- [EXERCISES TO COMPLETE]
**1)** In the reflection on congregational life below, what does love take?
**2)** Transcribe word for word the part of the reflection on congregational life below that opens with the words containing "It is true, all" and closes with "regular human beings.".

- [SUPPLIED TEXT]
========================================

But no worries! Congregations like this one offer a contrast to all the “not enough” and the “too much” out there. In this space you re-create every time you come together; there is hope, fun, and even love. You and your children are surrounded by people who can be—some who will be—your lifelong friends. There are plenty of resources for everything you might want to do, all that you’d like to give, everything you’d like to change, because everyone operates with a high level of commitment to what this place is all about. Every single person can be counted on, is respectful, honest, and caring all the time. When life gets hard or confusing or lonely; when things don’t make any sense; when you are in need of help, this is the place you come for a listening ear, for comfort, for a challenge if that is what you need, and you always get what you need. Likewise, you always give what every person wants or needs, whether or not they can say what it is they wish to receive. 

And it all just happens!

Some say you can find heaven on earth here! This is the place where the beloved community is present, thriving, and making a difference in the wider community, in people’s lives. 

Right?  

I know you know that the high-commitment, low-worry, centered, inspiring, trustworthy, fun, justice-seeking congregation doesn’t just happen. As much as we’d like for it to be so, wish that it would, come through the door expecting it to be here already—it doesn’t work like that.

It takes an ever-deepening rediscovery of who we are together, of why this congregation exists, why we are here, and what are we to do. Even fun and friendship takes practice and risk-taking. Love takes a combination of demanding fierceness and of tender compassion. This thing we do together becomes what will save us.   

That is because “whenever two or more are gathered,” you will get absolutely all that always happens between individuals, among couples, in families, in small and large groups. You will get it all in congregational life, all that humans bring with them wherever they go.

It is true, all over the planet, human beings act like human beings, and perhaps even while traveling in space above and away from this planet. Let’s be real, the stresses of life in 2020 and now 2021 have brought forth all our humanness has to offer. Even here inside this congregation we cannot escape it.

It can be so disappointing, disheartening when we UUs, who really want to be different from everybody else, act like regular human beings.

It is especially disappointing and disheartening within congregational life, in this place and space where we try to be different than average humans; where we hope and expect to be guided by our best selves, by love; and we aren’t, we aren’t all the time.

========================================

- [DATA PROVIDED]

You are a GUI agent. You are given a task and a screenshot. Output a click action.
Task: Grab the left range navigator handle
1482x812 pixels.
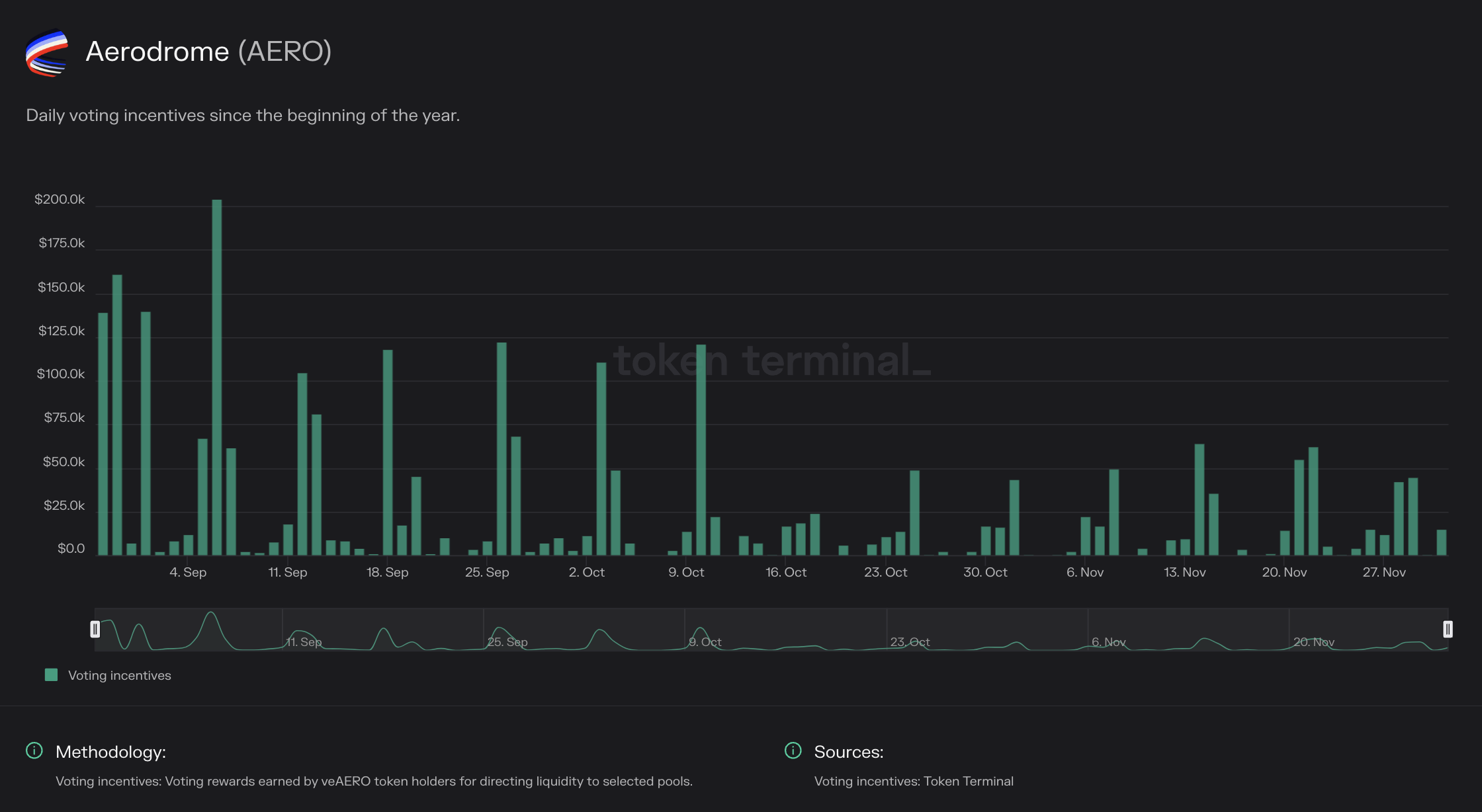(95, 629)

========================================

- [RESPONSES PER TASK]
**1)** Love takes a combination of demanding fierceness and tender compassion.

**2)**
It is true, all over the planet, human beings act like human beings, and perhaps even while traveling in space above and away from this planet. Let’s be real, the stresses of life in 2020 and now 2021 have brought forth all our humanness has to offer. Even here inside this congregation we cannot escape it.

It can be so disappointing, disheartening when we UUs, who really want to be different from everybody else, act like regular human beings.